> [Stated problem a] According to the 1965 Liberty Bowl article, who won the game, and by what score?

> [Extract to read]
————————
- Date: December 18, 1965
- Season: 1965
- Stadium: Memphis Memorial Stadium
- Location: Memphis, Tennessee
- MVP: FB Tom Bryan, Auburn
- Referee: E.D. Cavette (SEC)
- Attendance: 38,607

= 1965 Liberty Bowl =

American college football game

The 1965 Liberty Bowl was a college football postseason bowl game between the Auburn Tigers and the Ole Miss Rebels, both of the Southeastern Conference (SEC). Played on December 18, 1965, it was the seventh edition of the Liberty Bowl and was won by Ole Miss, 13–7.

==Background==
The Rebels had finished 4th in the Southeastern Conference (SEC), a rise from the prior year's 7th-place finish. This was the Rebels' 9th straight bowl appearance. As for the Tigers, they finished 2nd in the SEC after tying Tennessee in the beginning of the season and losing to Alabama in the Iron Bowl. This was the first Liberty Bowl played in Memphis, Tennessee, after five editions in Philadelphia and one edition in Atlantic City, New Jersey. The bowl has been played at Liberty Bowl Memorial Stadium (originally known as Memphis Memorial Stadium) ever since.
————————
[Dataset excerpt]
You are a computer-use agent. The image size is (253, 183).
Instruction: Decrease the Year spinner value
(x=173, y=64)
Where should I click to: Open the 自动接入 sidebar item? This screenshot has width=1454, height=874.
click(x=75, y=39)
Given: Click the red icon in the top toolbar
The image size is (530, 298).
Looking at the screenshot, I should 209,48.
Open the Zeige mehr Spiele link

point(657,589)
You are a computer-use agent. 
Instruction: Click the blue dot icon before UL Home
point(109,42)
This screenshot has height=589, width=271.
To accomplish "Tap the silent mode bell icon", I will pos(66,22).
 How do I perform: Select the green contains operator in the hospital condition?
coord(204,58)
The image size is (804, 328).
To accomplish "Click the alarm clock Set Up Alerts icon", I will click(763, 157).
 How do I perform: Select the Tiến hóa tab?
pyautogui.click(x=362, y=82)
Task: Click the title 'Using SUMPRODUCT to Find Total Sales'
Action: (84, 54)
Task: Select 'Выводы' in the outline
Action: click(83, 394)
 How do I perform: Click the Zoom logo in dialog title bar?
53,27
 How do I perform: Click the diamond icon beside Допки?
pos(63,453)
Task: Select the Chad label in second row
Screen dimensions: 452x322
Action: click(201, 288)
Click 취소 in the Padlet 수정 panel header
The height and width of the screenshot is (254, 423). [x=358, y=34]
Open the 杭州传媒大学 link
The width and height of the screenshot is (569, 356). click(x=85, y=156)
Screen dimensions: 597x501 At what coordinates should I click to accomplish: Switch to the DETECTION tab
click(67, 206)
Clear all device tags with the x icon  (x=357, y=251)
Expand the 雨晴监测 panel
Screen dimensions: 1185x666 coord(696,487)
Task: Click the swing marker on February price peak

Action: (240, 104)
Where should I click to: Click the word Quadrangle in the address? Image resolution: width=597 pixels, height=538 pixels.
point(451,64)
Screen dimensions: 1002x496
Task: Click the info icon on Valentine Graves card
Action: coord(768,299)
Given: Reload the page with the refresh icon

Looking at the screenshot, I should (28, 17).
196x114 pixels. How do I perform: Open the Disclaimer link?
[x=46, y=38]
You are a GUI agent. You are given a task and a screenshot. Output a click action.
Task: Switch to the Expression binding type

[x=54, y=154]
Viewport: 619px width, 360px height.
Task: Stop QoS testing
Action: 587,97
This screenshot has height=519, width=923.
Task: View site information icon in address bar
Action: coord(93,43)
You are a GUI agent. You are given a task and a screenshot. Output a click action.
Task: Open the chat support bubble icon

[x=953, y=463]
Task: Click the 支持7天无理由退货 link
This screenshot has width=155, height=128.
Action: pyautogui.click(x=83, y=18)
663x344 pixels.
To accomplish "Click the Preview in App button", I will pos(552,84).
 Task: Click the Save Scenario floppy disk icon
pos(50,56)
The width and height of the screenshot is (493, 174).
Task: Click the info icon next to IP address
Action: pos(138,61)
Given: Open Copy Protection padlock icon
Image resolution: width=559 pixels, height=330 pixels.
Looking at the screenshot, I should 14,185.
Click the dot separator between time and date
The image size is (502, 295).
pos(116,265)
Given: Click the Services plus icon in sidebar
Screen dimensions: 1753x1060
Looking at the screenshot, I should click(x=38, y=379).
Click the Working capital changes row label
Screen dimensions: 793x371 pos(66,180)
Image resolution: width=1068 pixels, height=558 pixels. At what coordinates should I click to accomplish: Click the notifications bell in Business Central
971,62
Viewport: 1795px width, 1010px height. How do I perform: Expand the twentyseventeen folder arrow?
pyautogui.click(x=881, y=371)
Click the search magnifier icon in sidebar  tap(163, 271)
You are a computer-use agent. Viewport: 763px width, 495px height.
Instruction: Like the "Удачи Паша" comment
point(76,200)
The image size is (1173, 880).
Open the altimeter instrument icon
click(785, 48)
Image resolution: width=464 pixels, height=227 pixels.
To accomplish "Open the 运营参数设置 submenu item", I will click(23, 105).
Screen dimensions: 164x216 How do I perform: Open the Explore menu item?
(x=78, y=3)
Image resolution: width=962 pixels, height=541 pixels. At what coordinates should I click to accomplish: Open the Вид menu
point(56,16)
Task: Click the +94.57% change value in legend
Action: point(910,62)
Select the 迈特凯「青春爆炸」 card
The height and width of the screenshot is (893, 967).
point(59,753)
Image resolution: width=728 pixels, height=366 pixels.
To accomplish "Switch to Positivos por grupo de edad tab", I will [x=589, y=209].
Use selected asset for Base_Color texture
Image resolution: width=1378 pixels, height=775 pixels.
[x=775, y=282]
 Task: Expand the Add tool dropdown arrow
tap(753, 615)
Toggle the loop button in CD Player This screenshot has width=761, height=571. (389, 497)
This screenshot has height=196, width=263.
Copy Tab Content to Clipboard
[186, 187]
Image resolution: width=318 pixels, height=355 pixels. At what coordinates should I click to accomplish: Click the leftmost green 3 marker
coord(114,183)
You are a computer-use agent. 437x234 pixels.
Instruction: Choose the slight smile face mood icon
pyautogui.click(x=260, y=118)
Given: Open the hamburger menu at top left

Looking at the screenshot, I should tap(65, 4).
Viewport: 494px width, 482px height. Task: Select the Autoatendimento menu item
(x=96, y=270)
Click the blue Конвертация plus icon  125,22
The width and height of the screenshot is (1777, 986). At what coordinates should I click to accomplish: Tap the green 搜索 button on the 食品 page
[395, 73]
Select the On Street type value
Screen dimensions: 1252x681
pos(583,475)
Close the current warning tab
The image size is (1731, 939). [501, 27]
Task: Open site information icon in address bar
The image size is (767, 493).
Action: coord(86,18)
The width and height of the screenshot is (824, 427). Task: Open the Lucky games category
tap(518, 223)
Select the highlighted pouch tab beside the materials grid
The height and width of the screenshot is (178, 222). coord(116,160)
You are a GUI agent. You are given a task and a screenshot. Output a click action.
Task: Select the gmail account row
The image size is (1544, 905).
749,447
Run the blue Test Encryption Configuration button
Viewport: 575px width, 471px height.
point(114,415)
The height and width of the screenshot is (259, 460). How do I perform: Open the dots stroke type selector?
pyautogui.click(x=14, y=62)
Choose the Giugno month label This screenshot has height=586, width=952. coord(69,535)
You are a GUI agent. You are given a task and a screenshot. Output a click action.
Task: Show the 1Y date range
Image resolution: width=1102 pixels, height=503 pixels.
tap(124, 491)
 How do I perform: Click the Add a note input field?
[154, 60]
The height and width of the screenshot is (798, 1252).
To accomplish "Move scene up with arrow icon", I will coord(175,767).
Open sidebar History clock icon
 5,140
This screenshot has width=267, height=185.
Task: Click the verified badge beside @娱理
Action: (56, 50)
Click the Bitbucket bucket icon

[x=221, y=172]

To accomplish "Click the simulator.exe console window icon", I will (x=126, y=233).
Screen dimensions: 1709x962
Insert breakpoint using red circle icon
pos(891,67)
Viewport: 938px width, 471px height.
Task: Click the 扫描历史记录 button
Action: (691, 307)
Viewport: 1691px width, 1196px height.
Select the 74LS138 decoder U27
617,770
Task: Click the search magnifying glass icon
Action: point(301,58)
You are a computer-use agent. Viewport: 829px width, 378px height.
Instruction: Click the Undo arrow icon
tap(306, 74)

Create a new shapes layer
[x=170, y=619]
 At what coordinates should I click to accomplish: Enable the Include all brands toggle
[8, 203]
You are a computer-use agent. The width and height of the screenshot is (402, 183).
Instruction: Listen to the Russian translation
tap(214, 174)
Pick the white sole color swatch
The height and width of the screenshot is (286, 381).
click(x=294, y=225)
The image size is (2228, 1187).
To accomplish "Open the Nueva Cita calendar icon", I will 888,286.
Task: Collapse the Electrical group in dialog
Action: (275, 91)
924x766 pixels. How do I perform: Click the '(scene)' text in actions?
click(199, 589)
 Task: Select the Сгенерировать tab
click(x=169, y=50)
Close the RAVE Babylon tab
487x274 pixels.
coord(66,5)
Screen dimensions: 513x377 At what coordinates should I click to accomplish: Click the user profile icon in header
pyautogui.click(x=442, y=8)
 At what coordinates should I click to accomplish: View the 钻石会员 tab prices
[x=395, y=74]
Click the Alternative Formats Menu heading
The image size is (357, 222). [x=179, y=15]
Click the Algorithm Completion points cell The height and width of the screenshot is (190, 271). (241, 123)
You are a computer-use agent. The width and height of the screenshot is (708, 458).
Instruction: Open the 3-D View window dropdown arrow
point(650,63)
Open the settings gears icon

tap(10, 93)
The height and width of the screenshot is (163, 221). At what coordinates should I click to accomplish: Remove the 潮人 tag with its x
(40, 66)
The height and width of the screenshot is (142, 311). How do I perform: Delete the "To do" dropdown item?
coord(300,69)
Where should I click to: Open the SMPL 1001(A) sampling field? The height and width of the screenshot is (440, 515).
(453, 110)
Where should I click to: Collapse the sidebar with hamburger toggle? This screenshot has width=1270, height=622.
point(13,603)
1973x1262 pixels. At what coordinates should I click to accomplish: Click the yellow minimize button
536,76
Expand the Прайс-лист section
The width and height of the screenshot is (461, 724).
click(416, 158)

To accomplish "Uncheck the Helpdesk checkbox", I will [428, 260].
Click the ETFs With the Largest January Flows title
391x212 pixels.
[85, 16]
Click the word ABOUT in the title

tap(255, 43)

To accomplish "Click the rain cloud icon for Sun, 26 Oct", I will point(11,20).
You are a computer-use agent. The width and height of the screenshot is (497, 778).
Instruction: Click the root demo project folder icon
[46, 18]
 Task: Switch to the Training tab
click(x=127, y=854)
————————
> [Stated problem b] How many lines in the rows contain the string "scene"? Reply with the number alone.

> [Full answer a] Ole Miss won, 13–7.

> [Full answer b] 2